_INSTRUCTIONS FOR THE TASK_
Retype only what runs from the line with "The height and" through the end of the entries, exactly and in full, but omit any picture you find.

_MATERIAL FOR THIS EXERCISE_
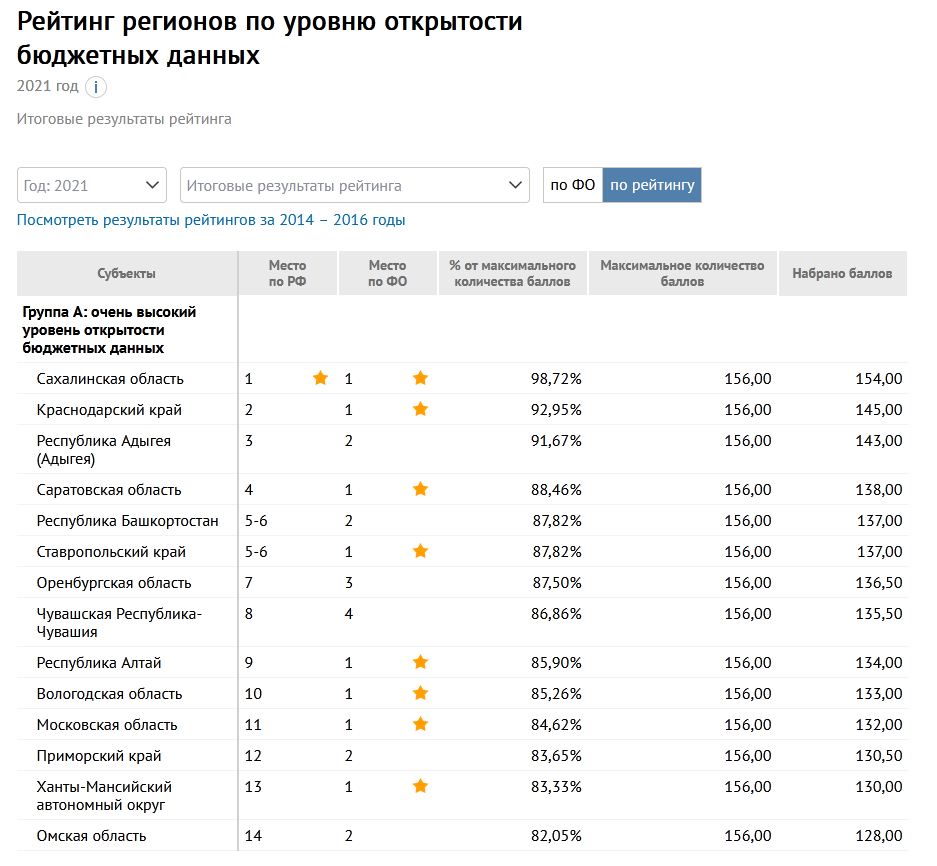Select the Сахалинская область region name
Screen dimensions: 937x866
pyautogui.click(x=110, y=379)
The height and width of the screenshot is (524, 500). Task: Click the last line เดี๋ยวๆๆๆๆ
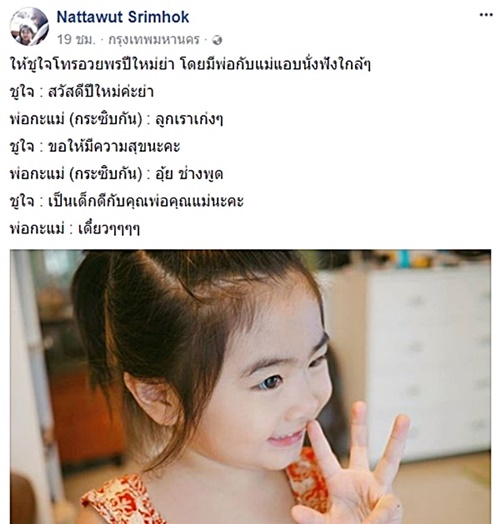click(x=75, y=229)
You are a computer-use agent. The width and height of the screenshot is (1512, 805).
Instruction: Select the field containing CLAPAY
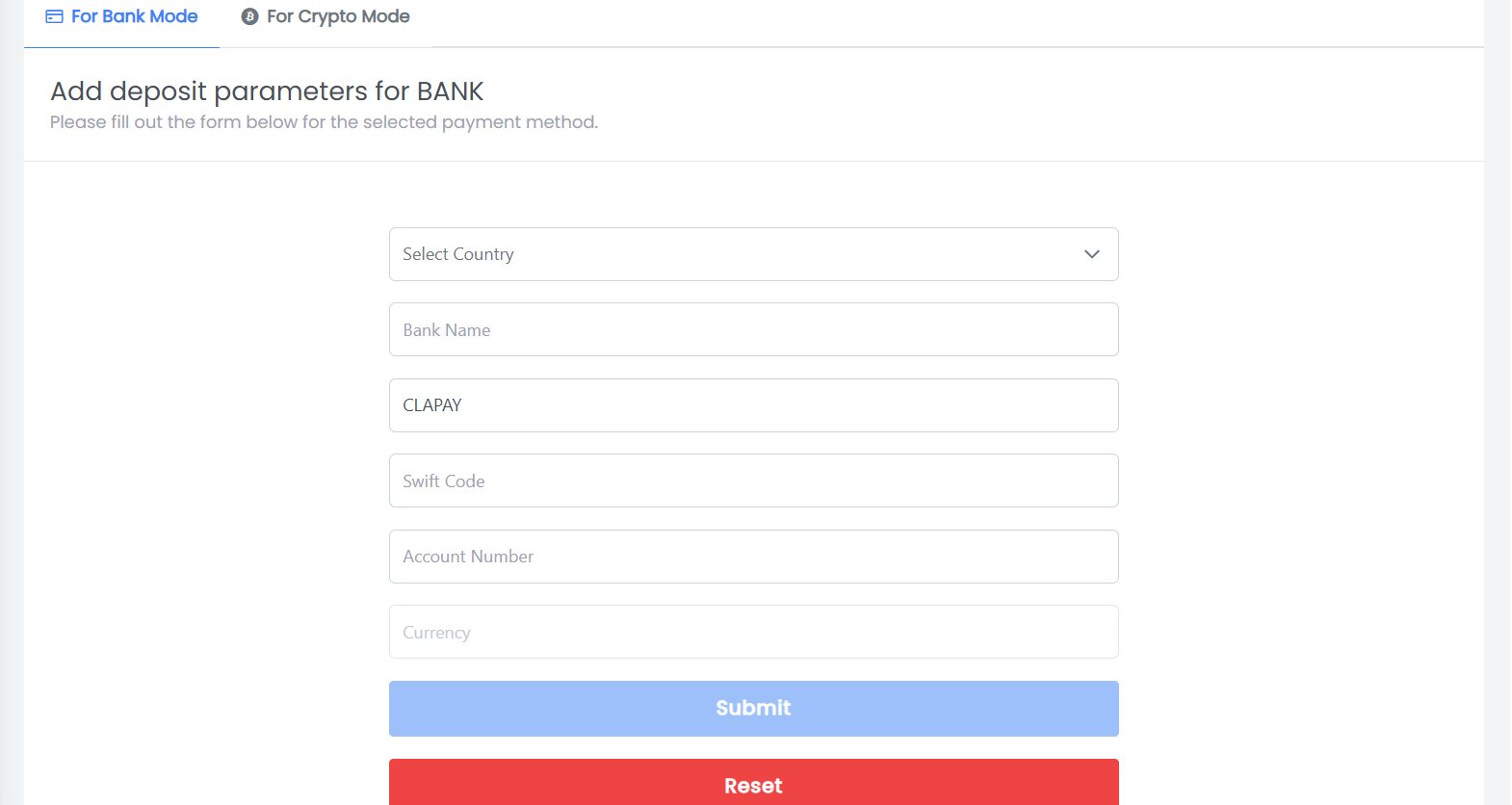753,405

_ANSWER TO THIS TASK_
The height and width of the screenshot is (524, 500). Task: Click the last line เดี๋ยวๆๆๆๆ
click(x=75, y=229)
You are a computer-use agent. The width and height of the screenshot is (1512, 805).
Instruction: Select the field containing CLAPAY
753,405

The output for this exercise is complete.